About The Heart

Each day I take one or more verses, beginning at the beginning of the Bible, including the word heart. To that I add a little informal commentary.

Thursday, March 31, 2005

Eighty-Five Years Old

Joshua 14:9
So on that day Moses swore to me, 'The land on which your feet have walked will be your inheritance and that of your children forever, because you have followed the LORD my God wholeheartedly.'

This follows up yesterday's verse. Caleb's reward was material, was land, was wealth. Also, he was given health, he notes: "So here I am today, eighty-five years old! I am still as strong today as the day Moses sent me out; I'm just as vigorous to go out to battle now as I was then."
Picture this tough old warrior, grizzled and leathery, no doubt, but sharp-eyed and full of wisdom from his years of following Yahweh wholeheartedly. God, please let that be me at 85, strong, vigorous, wholehearted for You.

Wednesday, March 30, 2005

Wholehearted

Joshua 14:8
but my brothers who went up with me made the hearts of the people melt with fear. I, however, followed the LORD my God wholeheartedly.

As I was reading Joshua in my daily Bible, I came across this verse, which did not come up in the word search. To be complete, I may go back and re-search (interesting, does 'research' mean to search again?) the books I've already been through. Maybe as I proceed I should search for heart, hearts, and wholehearted.
Because I like this, I think it goes along with the study. This was spoken by Caleb as they had come to the point of dividing the promised land among the tribes. He and some of the family (Judahites) went to Joshua, and he began his speech: You know what Yahweh said to Moses about you and me...
What a great lead-in. God had talked about Caleb to Moses. Of course, it was all good. Let my life be such that God can talk about me!
He recounts the incident that put him on the right side of history forever, how he went to explore the land and brought back a report 'according to my convictions.' Then follows verse 8. He and Joshua, brave and faithful, were outnumbered by the faint-hearted, with huge consequences for the nation. In spite of the numbers, Caleb never let his heart be divided. It belonged to God alone.

Friday, March 25, 2005

Joshua Heart

Joshua 22:5
But be very careful to keep the commandment and the law that Moses the servant of the LORD gave you: to love the LORD your God, to walk in all his ways, to obey his commands, to hold fast to him and to serve him with all your heart and all your soul."
* * *
## WRITTEN TASKS
#1 In the blog about the heart, which verse does the writer say did not come up in the word search?
#2 Proceed with the blog about the heart from the point where it stops, in the same style.
The material placed after this blog about the heart comes from a different source.

## DATA
* * *
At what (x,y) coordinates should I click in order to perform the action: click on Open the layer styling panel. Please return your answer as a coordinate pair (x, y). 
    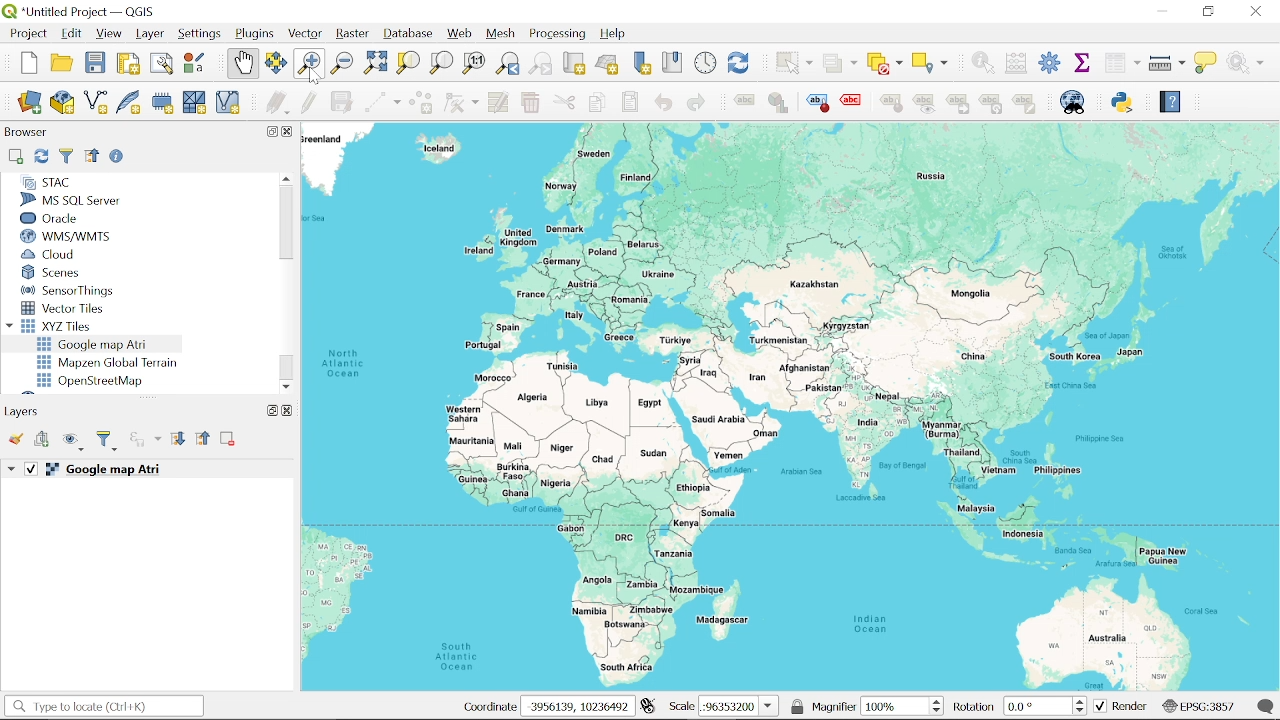
    Looking at the image, I should click on (18, 440).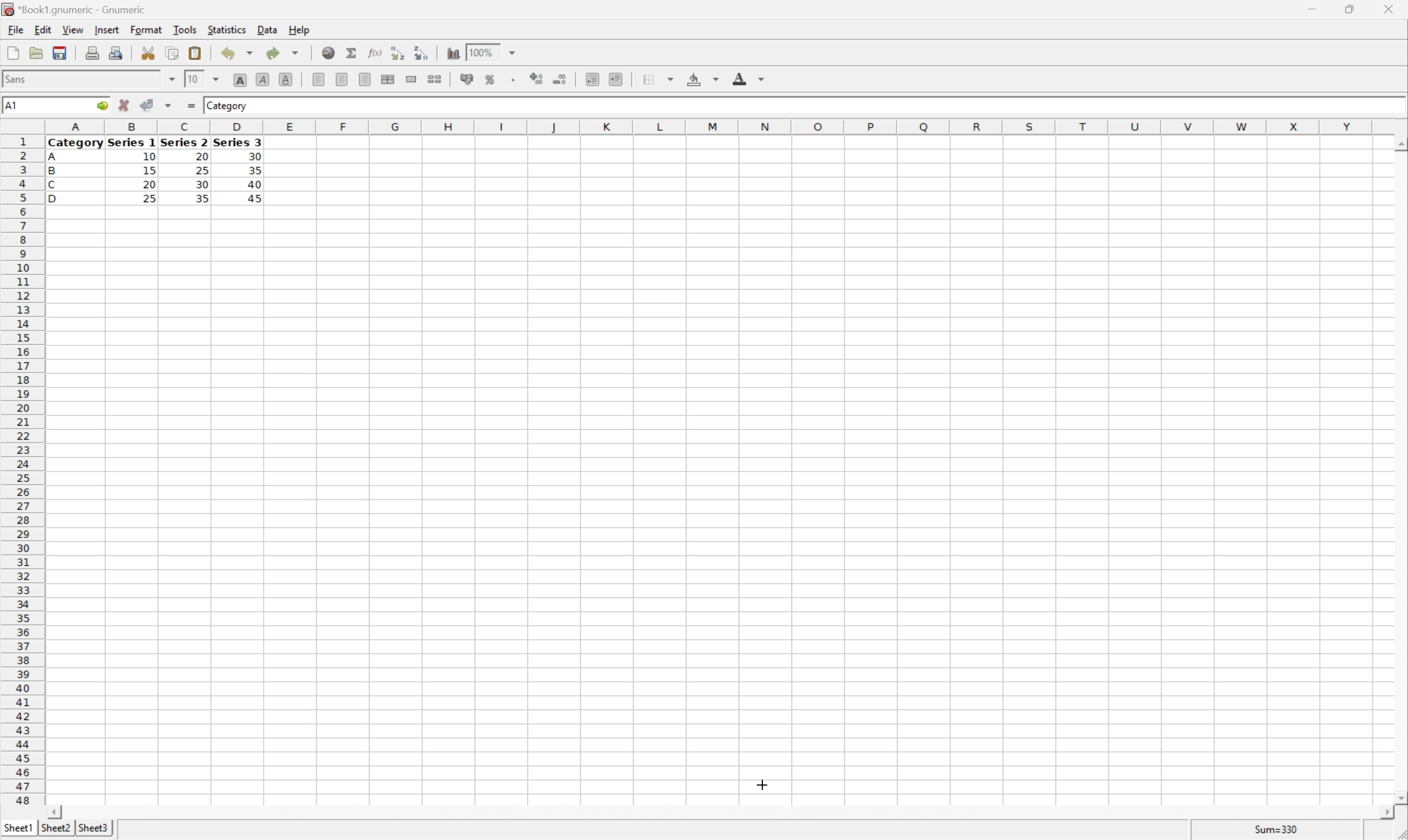 This screenshot has width=1408, height=840. Describe the element at coordinates (262, 79) in the screenshot. I see `Italic` at that location.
* * *
## ANSWERS FOR THIS EXERCISE
#1 Joshua 14:8

#2
With this we go to Joshua, and then quickly into Judges, Samuel, etc. This verse very much continues Deuteronomy, even calling on the name of Moses "the servant of the LORD", echoing Moses' theme that obedience was to be a heart matter, not merely motions. Joshua was Moses' protege, one of the great men of the Bible in his own right. Though he never attained servant of God or friend of God status as Moses did, he showed his heart when he argued for going into the promised land when they first arrived, and he had the heart to be Moses' successor as leader of the nation. He had a special name: it means Yahweh saves. They might have said it Yeshua. It is Jesus' Hebrew name.
He said this after the first wave of conquest was done, when he allowed the tribes of Reuben, Gad, and Manasseh to go to their territory, which was across the river from the rest of them. I like all these commands: to love, to walk, to obey, to hold fast to him and to serve with all your heart.
I was thinking about that at my break, asking God, how can I please you, what can I do to please you? I wish that somehow I could do it and have done, but it's not like that, it is done day by day and even hour by hour. Do it and redo it. From the heart.

Wednesday, March 23, 2005

The Words that are Life

Deuteronomy 32:46
he said to them, "Take to heart all the words I have solemnly declared to you this day, so that you may command your children to obey carefully all the words of this law.

Moses gave to Israel a song to remind them of all God had done. Then he summed it up one last time in verse 46. "Take to heart all the words..." He adds that they are not just idle words--they are life. Those words should be taken into my secret thoughts, displacing the idle thoughts, negative musings, misplaced longings.

Tuesday, March 22, 2005

Turning Heart 2

Deuteronomy 30:17
But if your heart turns away and you are not obedient, and if you are drawn away to bow down to other gods and worship them,

In that case, you will certainly be destroyed.
That's the word. No relativism here. No wiggle room.
God, please turn my heart toward you, always toward you. When I start to look toward amethyst necklaces and visits from kids and holiday feasts for my happiness, turn my heart right back to you. Help me to be a branch on the vine.

Monday, March 21, 2005

Heart Word

Deuteronomy 30:14
No, the word is very near you; it is in your mouth and in your heart so you may obey it.

Verse 11 says that the commands are not too difficult, or beyond our reach. The next verses go on to say that the Word isn't in heaven, or across the sea. No, it is in my heart.
That's cool, yet it takes away all the excuses. I don't have to search for some rare book, or pay to take a workshop, or follow some self-proclaimed guru. The Word is in my heart. My job is to obey it!

Friday, March 18, 2005

Turn

Deuteronomy 30:10
if you obey the LORD your God and keep his commands and decrees that are written in this Book of the Law and turn to the LORD your God with all your heart and with all your soul.

What comes before this verse is: The LORD will again delight in you and make you prosperous, just as he delighted in your fathers...
I love how each of these heart verses from Deuteronomy has a slightly different aspect. This verse adds to keeping the commands turning to Yahweh with all the heart.
Turning is a physical image, ceasing to gaze on one view as I rotate my position to gaze the other way. It also brings to mind repentance, "turning away". I turn from a lesser god to the one true God, not just superficially, but all the way to my core. My secret thoughts no longer linger on false gods, they are devoted to the real God.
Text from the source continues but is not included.